Thomas Jefferson had been stationed in Paris as a minister for five years when, in October 1789, he sailed for America on leave of absence granted in June. It happened to be just after the outbreak of the French Revolution, which would lead to a drastic change of the political situation in Europe.
In the spring of that year, George Washington was elected the first President of the United States under the Constitution adopted in 1788. Arriving at the American coast in late November, Jefferson received a letter from the President on his journey to his home in Monticello. The letter told him that he was chosen as the new Secretary of State (renamed from Secretary of Foreign Affairs). He was sworn in in March 1790 and served till the end of 1793.
Jefferson had intended only a temporary visit to America. Still less had he expected a position in the government when he left Paris. In July 1790, his friend James Monroe thought of writing to him in their code (THE=812 / PTJ Code No. 9 / WE018; see here) about personal matters of importance but changed his mind, thinking Jefferson might not have brought the code with him. (Monroe to Jefferson, 3 July 1790, 18 July 1790)

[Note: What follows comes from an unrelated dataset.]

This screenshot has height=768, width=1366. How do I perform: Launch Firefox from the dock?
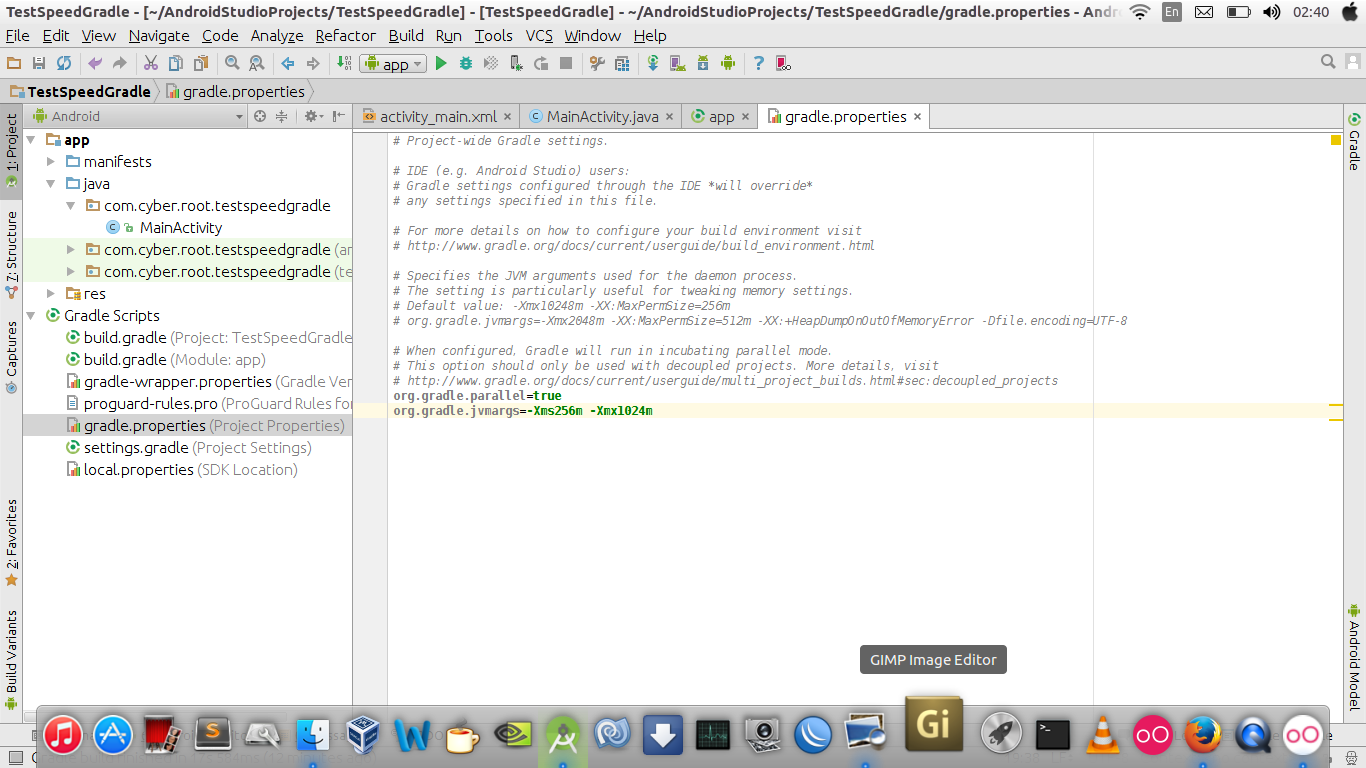click(x=1203, y=734)
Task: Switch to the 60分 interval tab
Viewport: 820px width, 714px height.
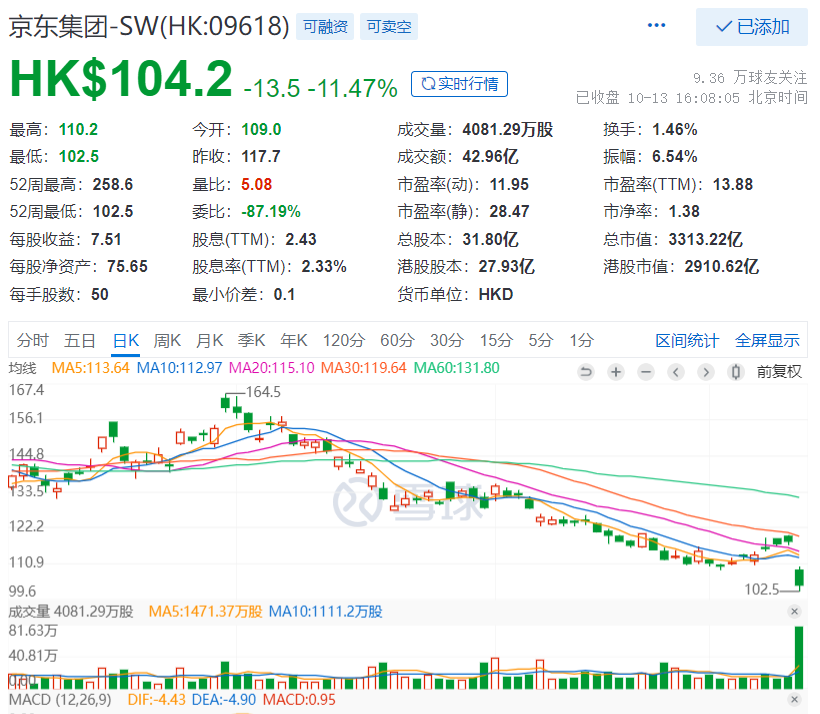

Jefferson left his private secretary, William Short, in Paris. Short had been close to Jefferson from early years. Back in June 1781, during the Revolutionary War, Short even accompanied Jefferson's family when the family barely escaped from a British detachment that raided Charlottesville, where the Virginia legislature was about to meet under Governor Jefferson and a number of prominent patriots were captured. In 1784, Jefferson used a Lovell-type polyalphabetic cipher with Short (PTJ Code No.4 / WE062; see here).
When Jefferson was sent to Paris in 1784, Short joined him in November and delivered Monroe's second cipher (PTJ Code No.6 / WE020) to him (see here). Short became Jefferson's private secretary.
When he sent Short to John Adams in London, Jefferson said Adams could write confidential information without cipher in letters trusted in the hands of Short.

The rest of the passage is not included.